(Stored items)
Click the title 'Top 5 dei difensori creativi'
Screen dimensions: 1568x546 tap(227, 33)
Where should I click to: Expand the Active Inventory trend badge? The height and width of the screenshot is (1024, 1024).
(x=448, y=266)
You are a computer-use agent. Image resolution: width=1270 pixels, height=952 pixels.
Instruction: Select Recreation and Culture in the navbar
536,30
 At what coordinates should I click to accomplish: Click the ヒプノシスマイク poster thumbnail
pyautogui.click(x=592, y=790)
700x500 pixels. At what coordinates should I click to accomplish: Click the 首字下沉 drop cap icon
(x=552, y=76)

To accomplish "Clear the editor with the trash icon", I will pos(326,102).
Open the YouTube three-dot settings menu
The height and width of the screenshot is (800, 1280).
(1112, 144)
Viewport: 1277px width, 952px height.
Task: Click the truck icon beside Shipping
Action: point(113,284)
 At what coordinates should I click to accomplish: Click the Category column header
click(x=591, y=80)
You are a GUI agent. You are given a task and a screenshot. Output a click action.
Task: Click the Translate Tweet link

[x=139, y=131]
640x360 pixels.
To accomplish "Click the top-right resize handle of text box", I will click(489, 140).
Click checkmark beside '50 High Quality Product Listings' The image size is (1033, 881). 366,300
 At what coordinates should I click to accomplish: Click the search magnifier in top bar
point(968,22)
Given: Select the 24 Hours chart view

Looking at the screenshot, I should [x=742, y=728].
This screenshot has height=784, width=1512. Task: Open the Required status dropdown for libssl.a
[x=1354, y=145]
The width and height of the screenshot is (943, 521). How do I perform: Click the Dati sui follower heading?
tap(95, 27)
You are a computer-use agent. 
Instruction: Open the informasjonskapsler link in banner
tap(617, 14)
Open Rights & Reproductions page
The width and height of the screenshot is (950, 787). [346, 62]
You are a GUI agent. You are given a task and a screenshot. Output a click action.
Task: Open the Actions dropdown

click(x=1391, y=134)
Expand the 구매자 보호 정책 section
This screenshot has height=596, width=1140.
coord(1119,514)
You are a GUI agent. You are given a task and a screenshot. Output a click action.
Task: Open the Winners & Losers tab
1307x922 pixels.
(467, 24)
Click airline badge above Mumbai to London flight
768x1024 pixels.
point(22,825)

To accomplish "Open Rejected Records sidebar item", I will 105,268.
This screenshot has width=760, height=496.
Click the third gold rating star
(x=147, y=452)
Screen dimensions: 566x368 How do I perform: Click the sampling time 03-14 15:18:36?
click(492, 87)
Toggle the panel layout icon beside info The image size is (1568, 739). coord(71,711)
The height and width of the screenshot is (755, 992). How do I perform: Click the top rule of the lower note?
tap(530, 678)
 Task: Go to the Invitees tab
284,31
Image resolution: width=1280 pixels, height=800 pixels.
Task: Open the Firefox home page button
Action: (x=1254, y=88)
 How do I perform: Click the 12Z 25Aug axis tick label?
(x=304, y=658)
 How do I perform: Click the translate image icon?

(WHAT IS BEING ASKED) Could you restate every entry verbatim, please?

(REPLY TO THE EXERCISE)
Click the title 'Top 5 dei difensori creativi'
Screen dimensions: 1568x546 tap(227, 33)
Where should I click to: Expand the Active Inventory trend badge? The height and width of the screenshot is (1024, 1024).
(x=448, y=266)
You are a computer-use agent. Image resolution: width=1270 pixels, height=952 pixels.
Instruction: Select Recreation and Culture in the navbar
536,30
 At what coordinates should I click to accomplish: Click the ヒプノシスマイク poster thumbnail
pyautogui.click(x=592, y=790)
700x500 pixels. At what coordinates should I click to accomplish: Click the 首字下沉 drop cap icon
(x=552, y=76)

To accomplish "Clear the editor with the trash icon", I will pos(326,102).
Open the YouTube three-dot settings menu
The height and width of the screenshot is (800, 1280).
(1112, 144)
Viewport: 1277px width, 952px height.
Task: Click the truck icon beside Shipping
Action: point(113,284)
 At what coordinates should I click to accomplish: Click the Category column header
click(x=591, y=80)
You are a GUI agent. You are given a task and a screenshot. Output a click action.
Task: Click the Translate Tweet link

[x=139, y=131]
640x360 pixels.
To accomplish "Click the top-right resize handle of text box", I will click(489, 140).
Click checkmark beside '50 High Quality Product Listings' The image size is (1033, 881). 366,300
 At what coordinates should I click to accomplish: Click the search magnifier in top bar
point(968,22)
Given: Select the 24 Hours chart view

Looking at the screenshot, I should [x=742, y=728].
This screenshot has height=784, width=1512. Task: Open the Required status dropdown for libssl.a
[x=1354, y=145]
The width and height of the screenshot is (943, 521). How do I perform: Click the Dati sui follower heading?
tap(95, 27)
You are a computer-use agent. 
Instruction: Open the informasjonskapsler link in banner
tap(617, 14)
Open Rights & Reproductions page
The width and height of the screenshot is (950, 787). [346, 62]
You are a GUI agent. You are given a task and a screenshot. Output a click action.
Task: Open the Actions dropdown

click(x=1391, y=134)
Expand the 구매자 보호 정책 section
This screenshot has height=596, width=1140.
coord(1119,514)
You are a GUI agent. You are given a task and a screenshot. Output a click action.
Task: Open the Winners & Losers tab
1307x922 pixels.
(467, 24)
Click airline badge above Mumbai to London flight
768x1024 pixels.
point(22,825)

To accomplish "Open Rejected Records sidebar item", I will 105,268.
This screenshot has width=760, height=496.
Click the third gold rating star
(x=147, y=452)
Screen dimensions: 566x368 How do I perform: Click the sampling time 03-14 15:18:36?
click(492, 87)
Toggle the panel layout icon beside info The image size is (1568, 739). coord(71,711)
The height and width of the screenshot is (755, 992). How do I perform: Click the top rule of the lower note?
tap(530, 678)
 Task: Go to the Invitees tab
284,31
Image resolution: width=1280 pixels, height=800 pixels.
Task: Open the Firefox home page button
Action: (x=1254, y=88)
 How do I perform: Click the 12Z 25Aug axis tick label?
(x=304, y=658)
 How do I perform: Click the translate image icon?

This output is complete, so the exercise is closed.